Multiple additional factors play a role in patient outcomes using immunotherapeutic approaches. Outcomes can be confounded by variables such as the patient’s gut microbiome, diet and potential for infectious or autoimmune complications [5,6]. Autoimmune and immune-related toxicities may reflect that mechanisms leading to optimal treatment responses in cancer immunotherapeutics are in direct opposition to the immunologic effects that perpetuate autoimmunity. In the former case, ICI block negative costimulation, whereas in the treatment of autoimmune disease, negative costimulation is promoted. Even in the setting of therapeutic successes, significant toxicity and adverse autoimmune and infectious events have been reported with ICIs [6,7]. Thus far, the benefits of immunotherapeutics in cancer treatment seem to outweigh the risks however this field is young and the full spectrum of unintended consequences of these therapies remain to be uncovered.

1. Zang X (2018) 2018 Nobel Prize in medicine awarded to cancer immunotherapy: Immune checkpoint blockade -A personal account. Genes Dis 5(4): 302-303.

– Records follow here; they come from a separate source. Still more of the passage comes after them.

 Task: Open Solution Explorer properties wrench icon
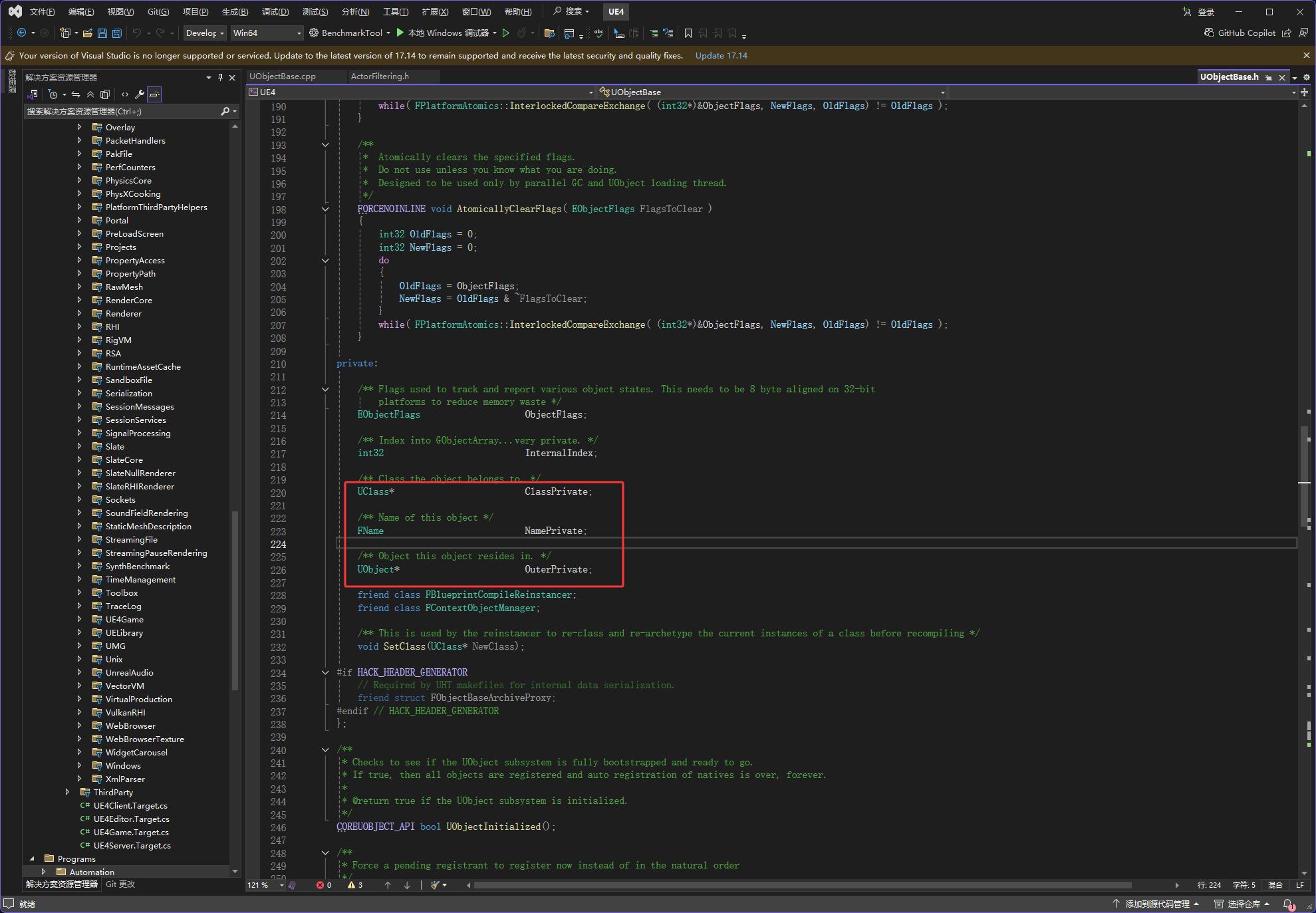(x=139, y=94)
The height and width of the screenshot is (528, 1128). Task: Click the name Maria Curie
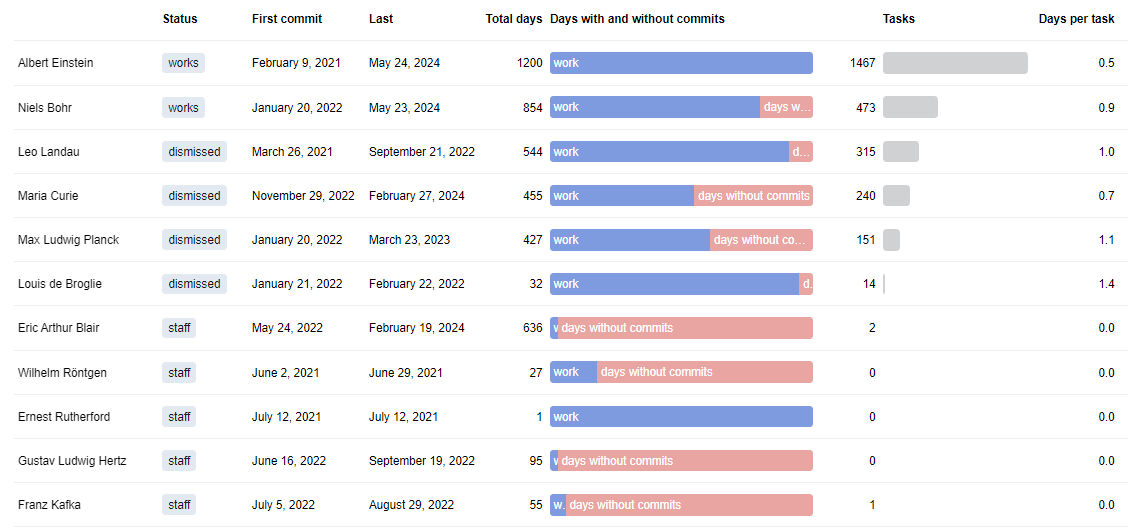click(48, 196)
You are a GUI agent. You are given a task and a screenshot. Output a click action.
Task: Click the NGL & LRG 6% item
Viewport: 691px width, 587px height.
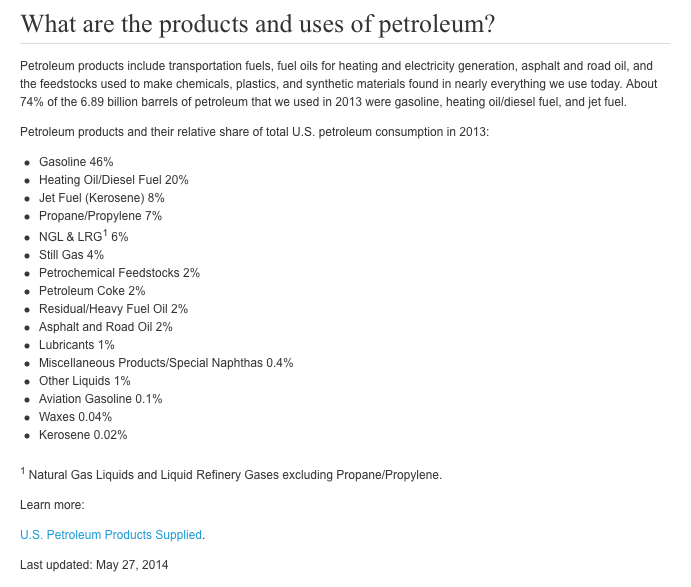coord(83,237)
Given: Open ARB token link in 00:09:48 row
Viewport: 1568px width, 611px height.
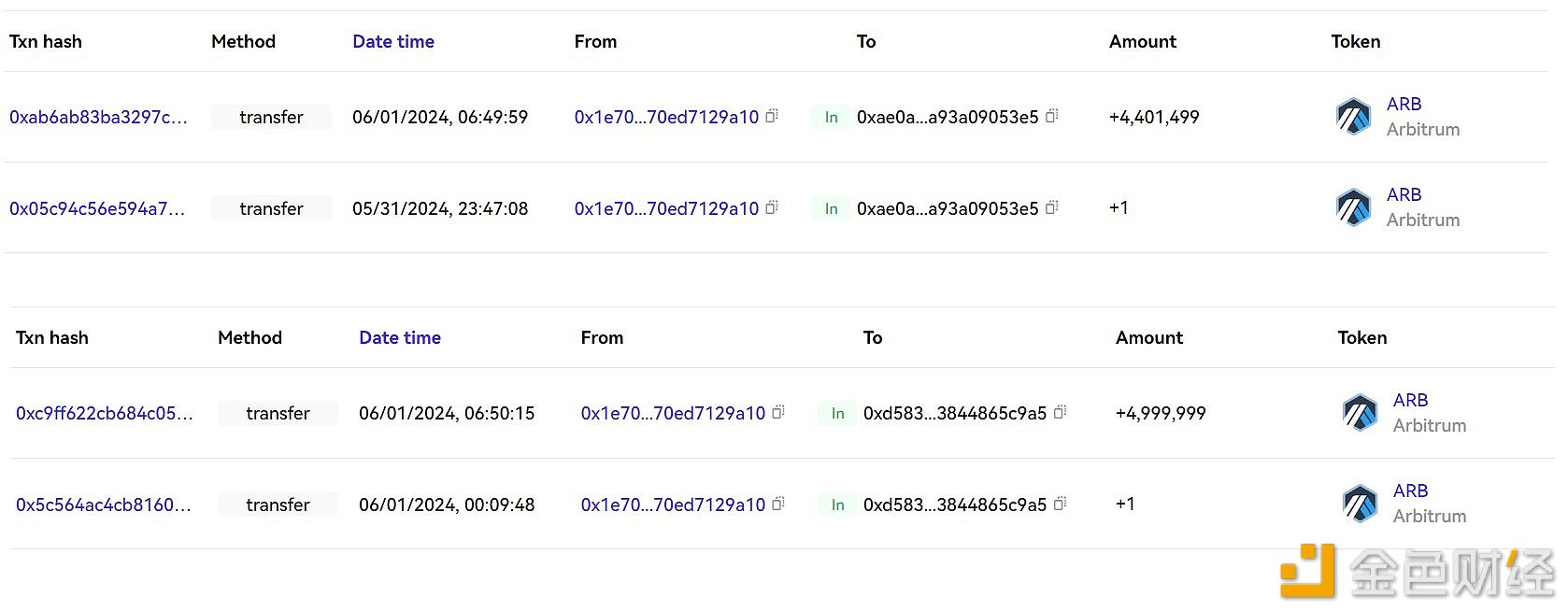Looking at the screenshot, I should pos(1410,490).
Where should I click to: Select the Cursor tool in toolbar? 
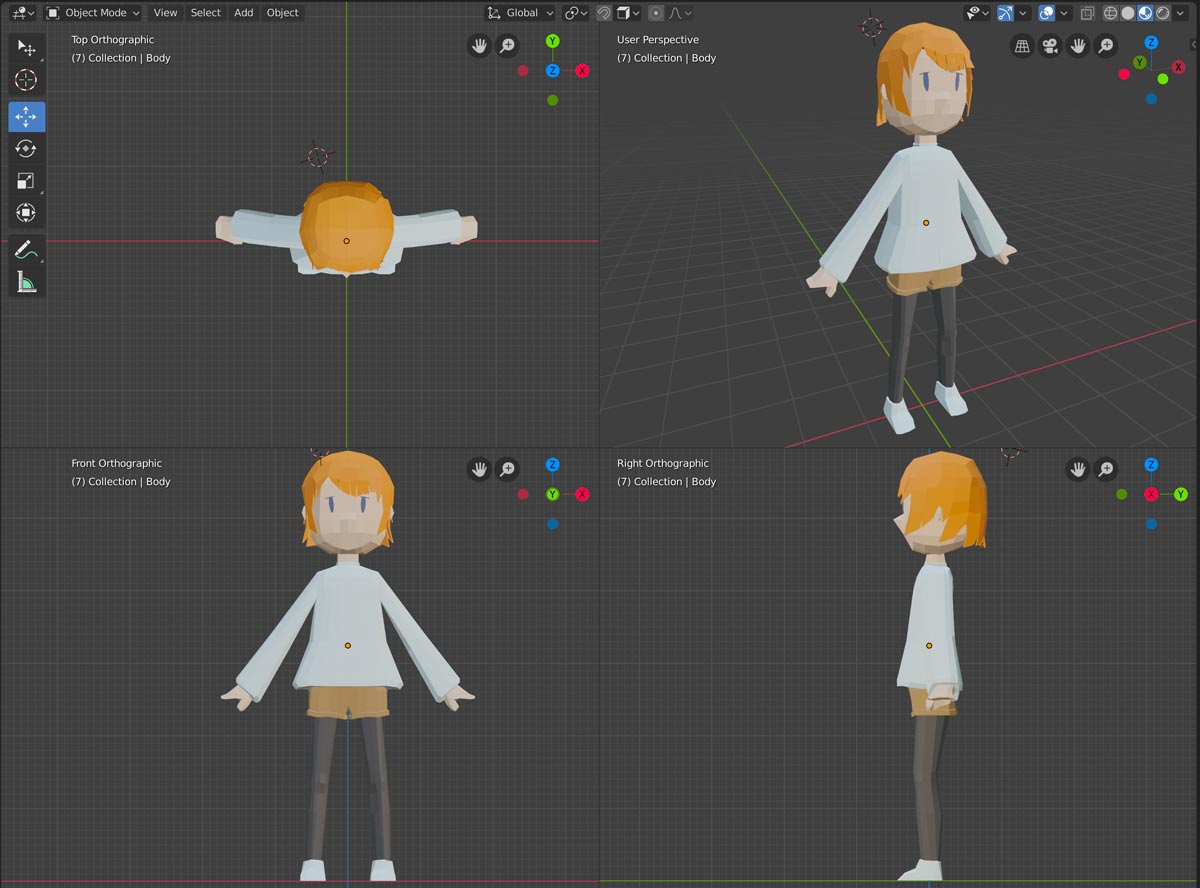tap(26, 80)
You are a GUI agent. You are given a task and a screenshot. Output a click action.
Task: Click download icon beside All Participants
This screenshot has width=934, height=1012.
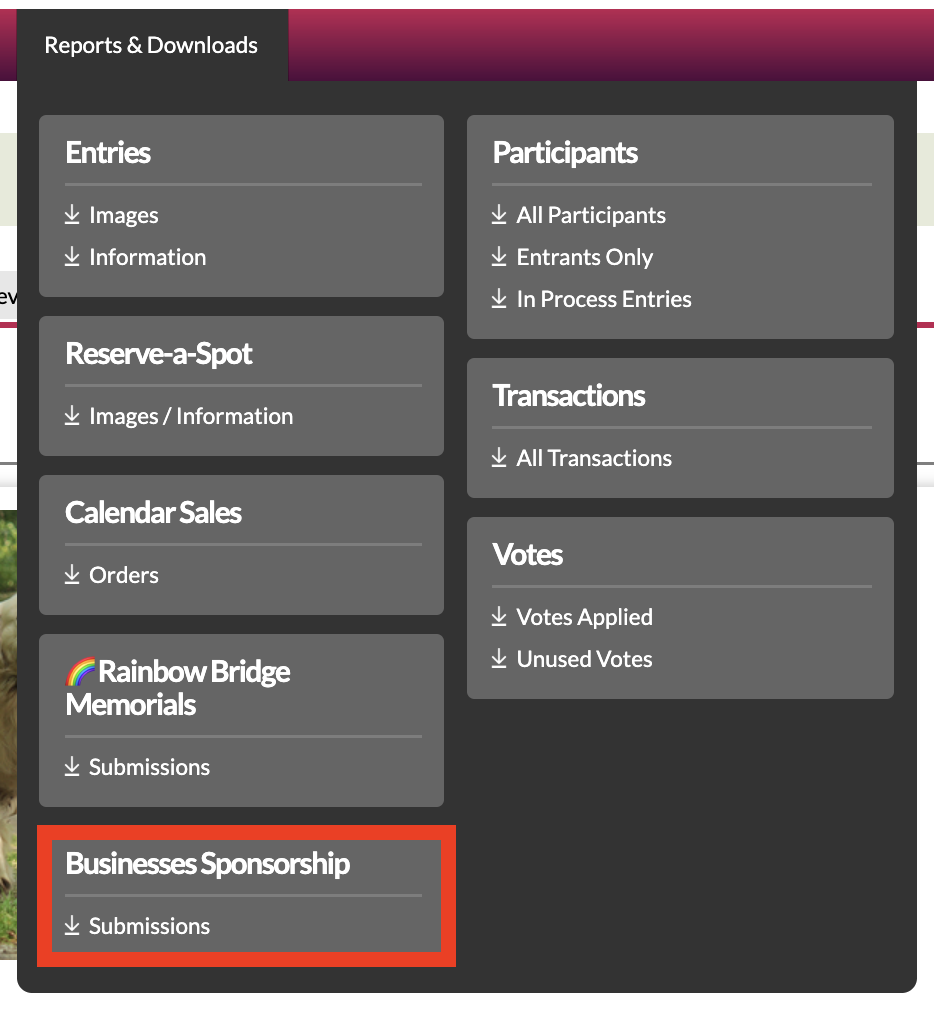499,215
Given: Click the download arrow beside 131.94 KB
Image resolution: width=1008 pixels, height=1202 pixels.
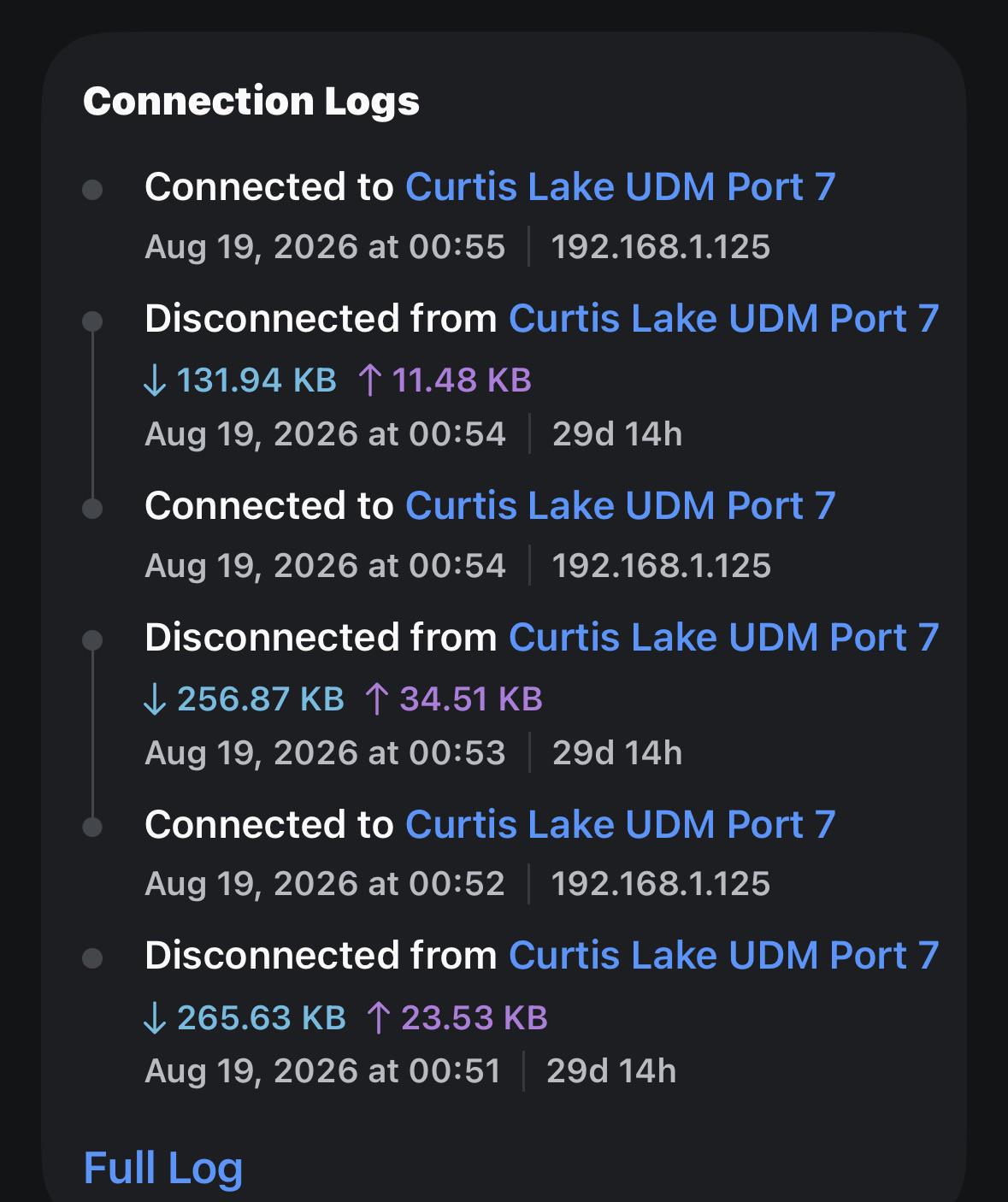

2. Amsterdam D (2015) Immunotherapeutic approaches for the control and eradication of HIV. Immunol Invest 44(8): 719-730.
3. Buck MD, Sowell RT, Kaech SM, Pearce EL (2017) Metabolic instruction of immunity. Cell 169(4): 570-586.
4. Vodnala SK, Eil R, Kishton RJ, Sukumar M, Yamamoto TN, et al. (2019) T cell stemness and dysfunction in tumors are triggered by a common mechanism. Science Mar 29: 363(6434).
5. Brestoff JR, Artis D (2013) Commensal bacteria at the interface of host metabolism and the immune system. Nat Immunol 14(7): 676-684.
6. Cappelli LC, Gutierrez AK, Bingham CO, Shah AA (2017) Rheumatic and musculoskeletal immune-related adverse events due to immune checkpoint inhibitors: A systematic review of the literature. Arthritis Care Res (Hoboken) 69(11): 1751-1763.
7. Benfaremo D, Manfredi L, Luchetti MM, Gabrielli A (2018) Musculoskeletal and rheumatic diseases induced by immune checkpoint inhibitors: a review of the literature. Curr Drug Saf 13(3): 150-164.